Der Trend zur Automatisierung in der Viehwirtschaft birgt aber auch Risiken: Das Bundesamt für Veterinärwesen (BVET) zeigt in einer aktuellen Studie auf, dass eine gute Beziehung zwischen Mensch und Tier in der Viehhaltung ein wichtiger Erfolgsfaktor ist. Ein negativ behafteter oder auch nur mangelnder Kontakt zum Menschen kann bei Milchkühen demnach zu verminderter Nahrungsaufnahme, Milchejektionsstörungen schlechterer Fruchtbarkeit und in Extremfällen verbunden mit Stress gar zu Immunabwehrschwächungen sowie gesundheitlichen Problemen führen.

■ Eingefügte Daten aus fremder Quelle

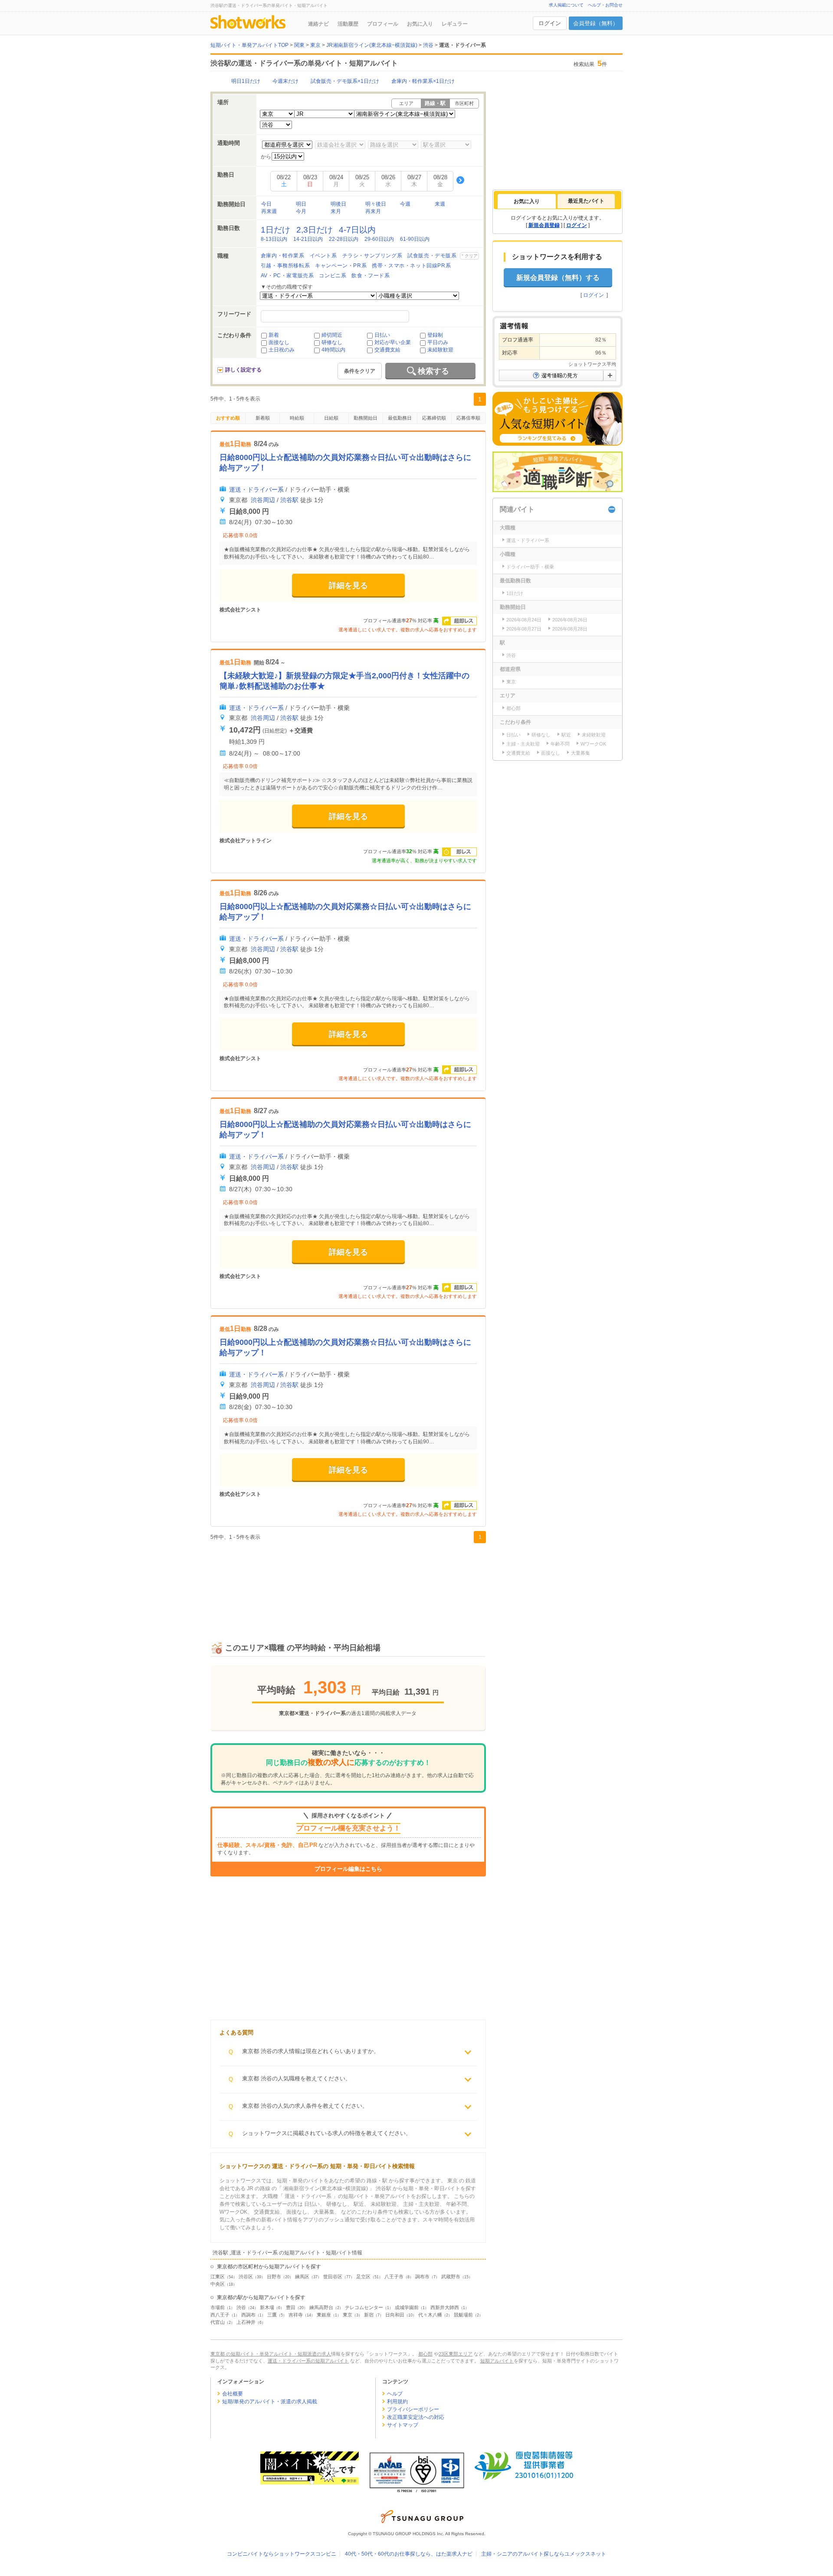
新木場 (267, 2307)
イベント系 (323, 256)
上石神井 (246, 2322)
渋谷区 (246, 2276)
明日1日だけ (245, 81)
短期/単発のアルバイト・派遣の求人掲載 (269, 2402)
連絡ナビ (318, 24)
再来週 (269, 211)
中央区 (217, 2284)
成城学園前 (407, 2307)
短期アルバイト (497, 2360)
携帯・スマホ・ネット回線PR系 (411, 266)
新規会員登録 (544, 225)
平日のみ (437, 342)
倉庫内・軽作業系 (283, 256)
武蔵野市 (450, 2276)
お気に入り (420, 24)
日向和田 (394, 2314)
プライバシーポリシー (413, 2409)
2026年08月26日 (569, 619)
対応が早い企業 (392, 342)
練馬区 (302, 2276)
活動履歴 (348, 24)
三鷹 (272, 2314)
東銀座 (324, 2314)
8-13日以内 (274, 239)
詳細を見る (348, 585)
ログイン (549, 23)
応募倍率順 (468, 418)
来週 (440, 204)
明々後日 (375, 204)
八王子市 (393, 2276)
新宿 (369, 2314)
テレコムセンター (364, 2307)
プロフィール (382, 24)
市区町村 (464, 103)
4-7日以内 (357, 229)
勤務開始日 (365, 418)
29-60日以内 (379, 239)
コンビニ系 (332, 276)
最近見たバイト (586, 201)
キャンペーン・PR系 (341, 266)
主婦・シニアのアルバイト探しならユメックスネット (543, 2554)
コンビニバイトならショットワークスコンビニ (281, 2554)
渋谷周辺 (263, 499)
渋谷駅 (289, 499)
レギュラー (455, 24)
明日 (301, 204)
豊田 (290, 2307)
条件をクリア (359, 371)
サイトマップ (402, 2425)
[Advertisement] (348, 1583)
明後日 (338, 204)
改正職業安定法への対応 (415, 2417)
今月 (301, 211)
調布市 (422, 2276)
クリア (471, 255)
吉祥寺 (296, 2314)
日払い (382, 335)
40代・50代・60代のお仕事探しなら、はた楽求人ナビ (408, 2554)
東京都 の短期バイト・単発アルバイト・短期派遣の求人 (270, 2353)
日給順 (331, 418)
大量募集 (580, 753)
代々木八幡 (430, 2314)
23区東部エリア (455, 2353)
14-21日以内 (308, 239)
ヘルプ (395, 2394)
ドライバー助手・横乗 (530, 566)
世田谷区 (332, 2276)
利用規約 (397, 2402)
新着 (274, 335)
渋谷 (241, 2307)
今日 (266, 204)
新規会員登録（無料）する (558, 277)
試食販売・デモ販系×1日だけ (345, 81)
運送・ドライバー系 (256, 489)
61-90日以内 (415, 239)
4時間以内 (333, 350)
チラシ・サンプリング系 (372, 256)
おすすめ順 (228, 418)
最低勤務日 (400, 418)
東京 (347, 2314)
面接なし (279, 342)
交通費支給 (387, 350)
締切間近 (331, 335)
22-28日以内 (343, 239)
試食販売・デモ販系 (431, 256)
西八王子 (220, 2314)
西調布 (248, 2314)
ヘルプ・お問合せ (605, 5)
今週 (405, 204)
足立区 (363, 2276)
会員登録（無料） (595, 23)
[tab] (527, 201)
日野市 (274, 2276)
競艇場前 (463, 2314)
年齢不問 (560, 743)
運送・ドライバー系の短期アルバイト (308, 2360)
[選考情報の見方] (557, 375)
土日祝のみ (282, 350)
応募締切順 (434, 418)
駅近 (566, 734)
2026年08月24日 (523, 619)
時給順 (297, 418)
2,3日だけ (314, 229)
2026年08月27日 (523, 628)
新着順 (263, 418)
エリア (406, 103)
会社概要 (232, 2394)
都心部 (513, 708)
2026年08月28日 (569, 628)
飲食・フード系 (370, 276)
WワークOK (593, 743)
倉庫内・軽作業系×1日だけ (423, 81)
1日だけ (275, 229)
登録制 (435, 335)
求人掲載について (566, 5)
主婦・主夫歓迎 (523, 743)
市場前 (217, 2307)
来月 (336, 211)
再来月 (373, 211)
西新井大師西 (444, 2307)
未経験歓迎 (440, 350)
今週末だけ (285, 81)
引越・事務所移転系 (285, 266)
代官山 (217, 2322)
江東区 (217, 2276)
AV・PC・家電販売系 (287, 276)
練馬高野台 (321, 2307)
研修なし (331, 342)
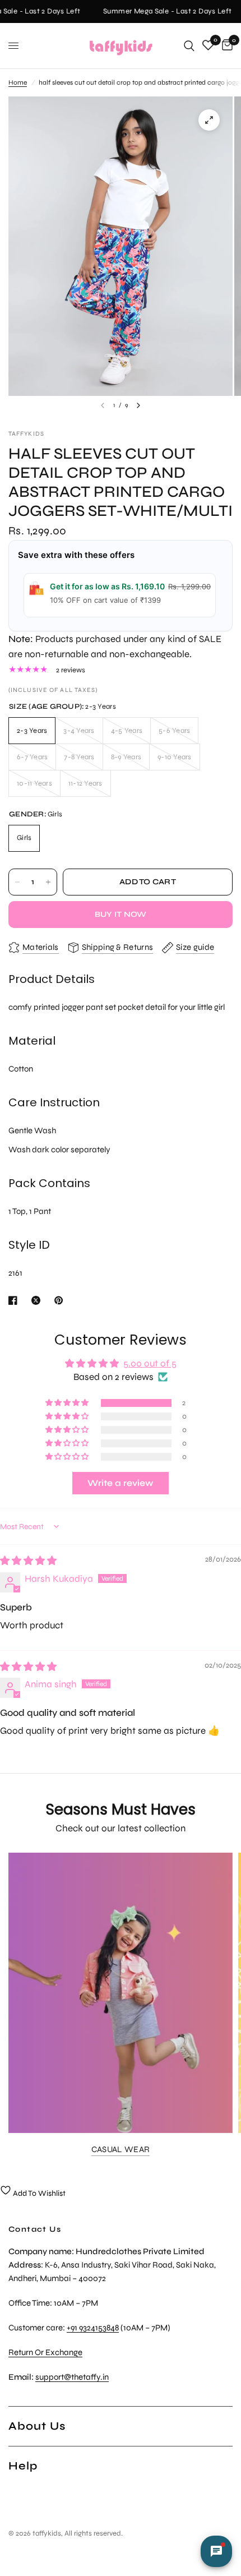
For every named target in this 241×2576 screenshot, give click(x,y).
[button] (67, 1403)
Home (17, 82)
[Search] (189, 45)
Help (23, 2466)
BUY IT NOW (121, 914)
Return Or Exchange (45, 2352)
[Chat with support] (216, 2551)
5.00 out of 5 (150, 1363)
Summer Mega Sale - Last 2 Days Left (162, 11)
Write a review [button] (120, 1483)
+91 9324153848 (93, 2328)
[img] (28, 1561)
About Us (37, 2426)
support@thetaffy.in (72, 2377)
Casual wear (120, 2149)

Beobachtung bleibt wichtig

Stierli stellt zwar fest, dass der direkte Kontakt mit seinen Kühen seit der Umstellung vor etwas mehr als einem Jahr merklich zurückgegangen ist. Dass die Tiere oder die Erträge darunter leiden könnten, glaubt er aber nicht: «Das Computersystem lässt über die Ertragsleistungen und das Melkverhalten der Kühe eine viel sorgfältigere Beobachtung zu.» Ausserdem achte er darauf, dass er den Kontakt zu seinem Vieh behalte, damit ihm Verletzungen, Brunstzeichen oder ein seltsames Gebaren nicht entgingen, so Stierli.